Are the extension identifiers (*.ext) case insensitive, e.g. is *.ext the same as *.EXT?
If they are not case sensitive, I have the following issue:
I have a file extension, *.B09.
Files with the .B09 extension show as type Custom but files with the extension .b09 show up as type B09.
Why is this?
What can I do to correct it so all files with .B09 or .b09 show up as type B09?
Further info: I have the files saved as Mac line endings and UTF-8 encoding. This is because these are source code files to a BASIC programming language on a retro computer. The line endings on that computer are $0D, the same as the Mac paragraph ending. The source files are text (no strange characters), but there are certain "hi-res" characters that are not dealt with correctly in TextPad.

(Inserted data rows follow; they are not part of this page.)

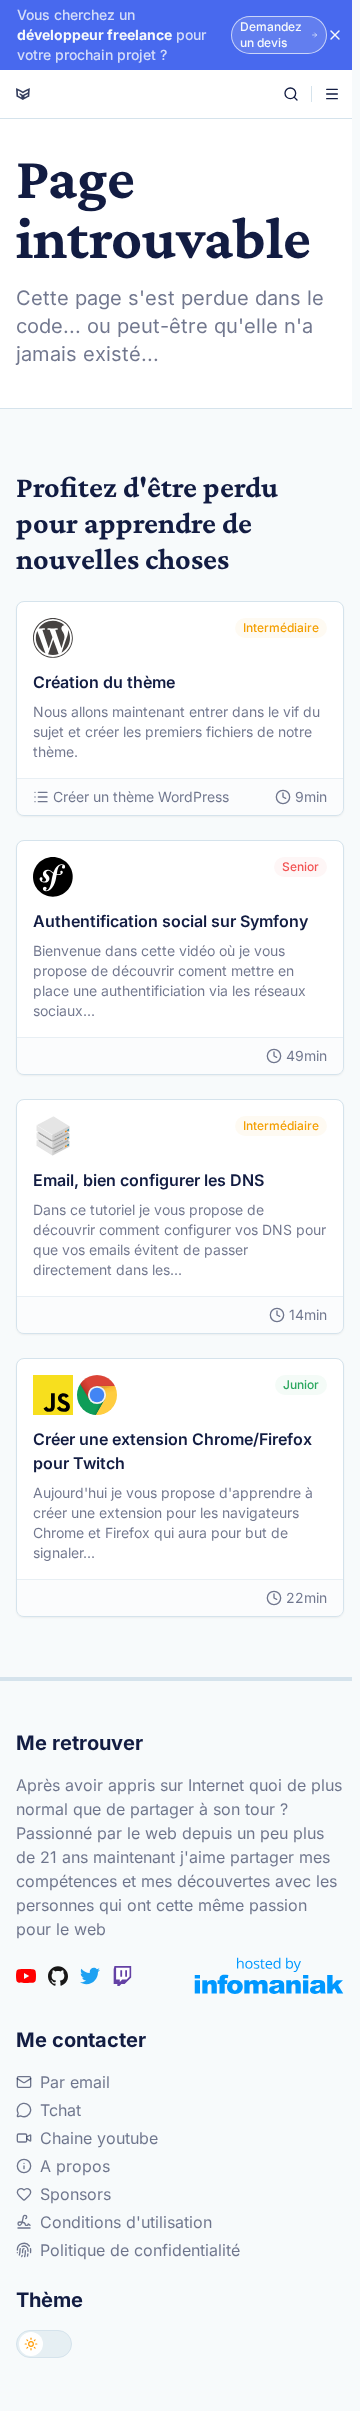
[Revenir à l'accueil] (23, 94)
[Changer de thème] (44, 2344)
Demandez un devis (271, 34)
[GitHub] (58, 1976)
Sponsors (75, 2194)
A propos (75, 2166)
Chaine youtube (99, 2138)
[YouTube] (26, 1976)
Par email (75, 2082)
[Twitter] (90, 1976)
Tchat (60, 2110)
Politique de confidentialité (140, 2250)
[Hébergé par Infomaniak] (269, 1975)
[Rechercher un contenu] (291, 94)
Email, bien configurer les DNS (148, 1180)
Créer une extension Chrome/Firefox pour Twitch (172, 1451)
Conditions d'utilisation (126, 2222)
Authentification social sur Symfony (170, 921)
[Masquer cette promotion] (335, 35)
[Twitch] (122, 1976)
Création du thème (104, 682)
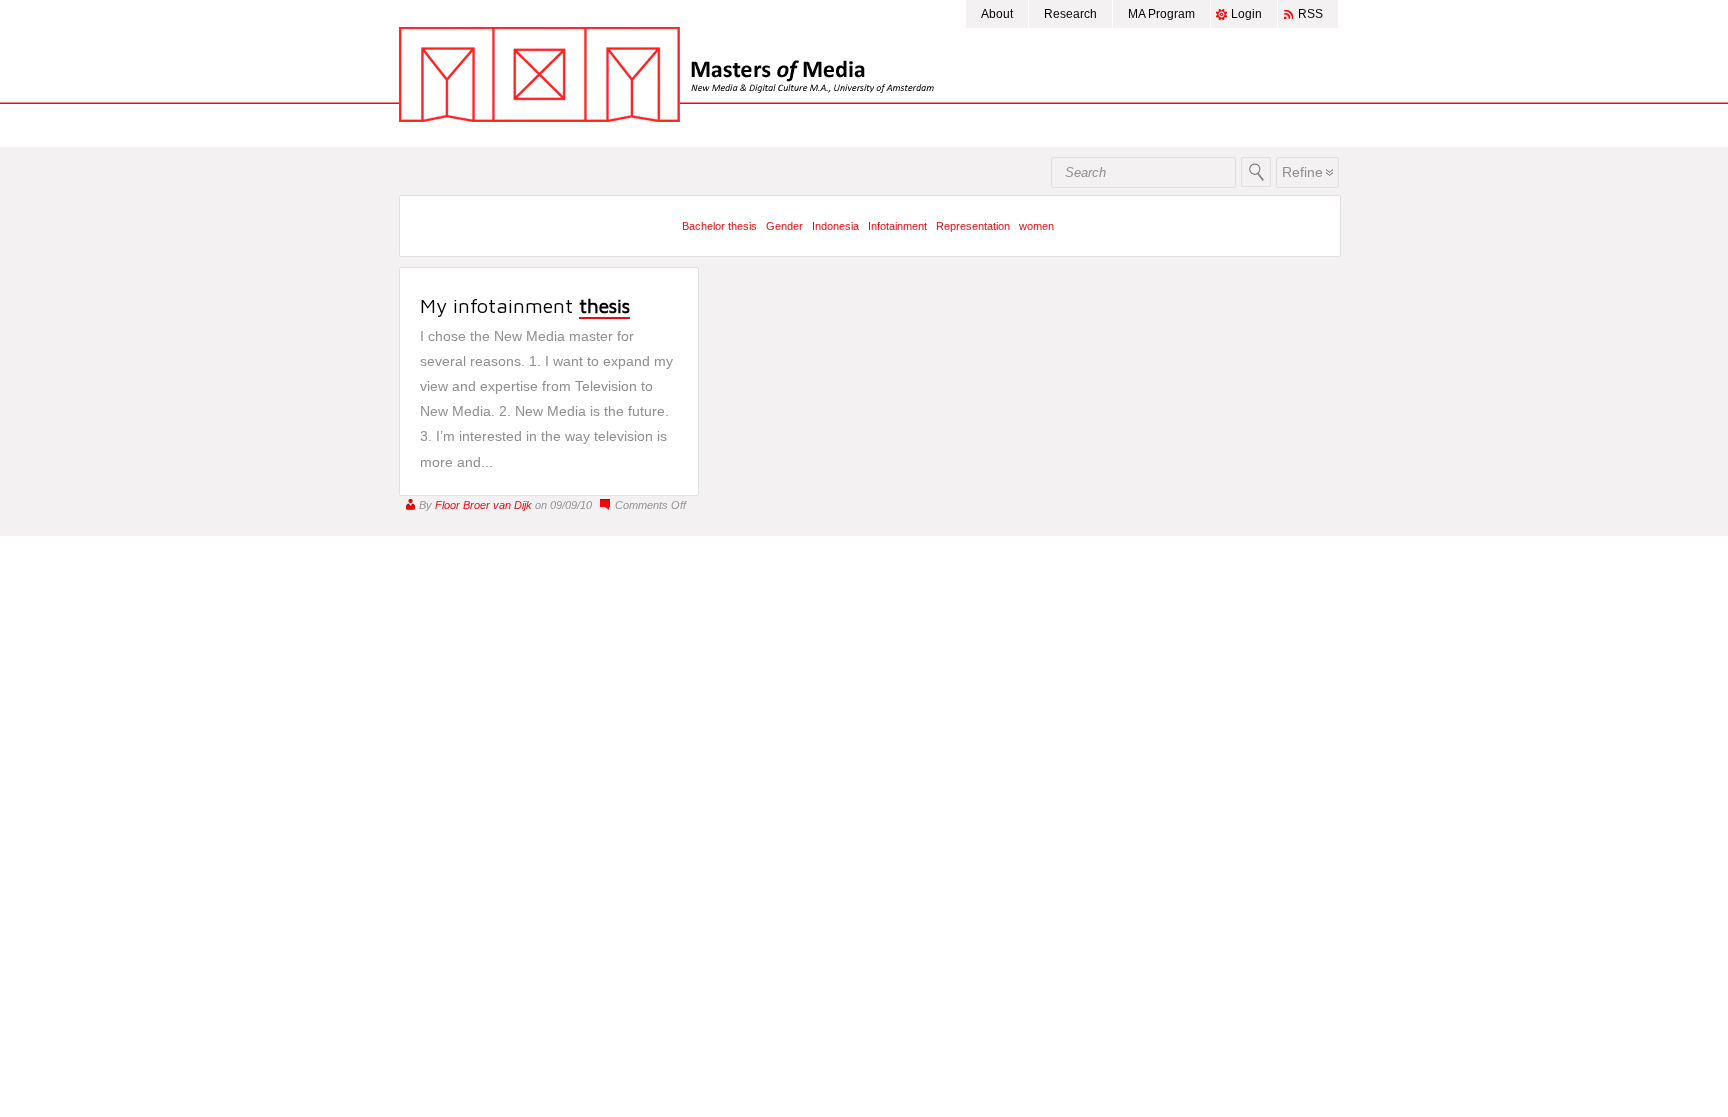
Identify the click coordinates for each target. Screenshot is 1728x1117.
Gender (784, 226)
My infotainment (525, 305)
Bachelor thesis (719, 226)
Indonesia (835, 226)
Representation (973, 226)
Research (1070, 14)
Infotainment (897, 226)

Example:
two characters I'm using are 0xAE and 0xBE. Looking at the file in a hex editor shows that the characters are saved in the file as 0xC2AE and 0xC2BE, I can strip the C2s from the file, but to ensure they do not return I save the files as UTF-8. So, I have the document class definition set to save new files as UTF-8 with Mac line endings.

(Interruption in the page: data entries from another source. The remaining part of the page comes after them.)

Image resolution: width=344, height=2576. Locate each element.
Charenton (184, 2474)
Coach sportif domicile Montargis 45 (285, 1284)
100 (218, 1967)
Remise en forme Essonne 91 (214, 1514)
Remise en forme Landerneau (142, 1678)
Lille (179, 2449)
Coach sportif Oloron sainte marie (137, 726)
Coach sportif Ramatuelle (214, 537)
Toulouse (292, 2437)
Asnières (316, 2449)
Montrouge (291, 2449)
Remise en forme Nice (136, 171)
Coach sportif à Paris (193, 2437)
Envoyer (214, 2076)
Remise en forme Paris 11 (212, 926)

FWIW, the files with the .B09 extension are still treated as B09 files in Textpad, even though the document properties shows them as type Custom.
Update: I just looked at a new .b09 file I saved that showed up as type B09 when I saved it. Closing TextPad and reopening it shows the file as type Custom, so the B09 type is only recognized when saving a new file.
Last edited by AmigoJack on Thu Oct 19, 2023 7:08 pm, edited 1 time in total.
Reason:list formatting; using colons
U+00AE and U+00BE are correctly encoded as 0xC2 0xAE and 0xC2 0xBE in UTF-8. Why are you using Unicode at all? Use "ANSI" or "DOS" as encoding and everything is saved as expected, too - U+00AE should be interpreted/displayed as "®" and U+00BE as "¾".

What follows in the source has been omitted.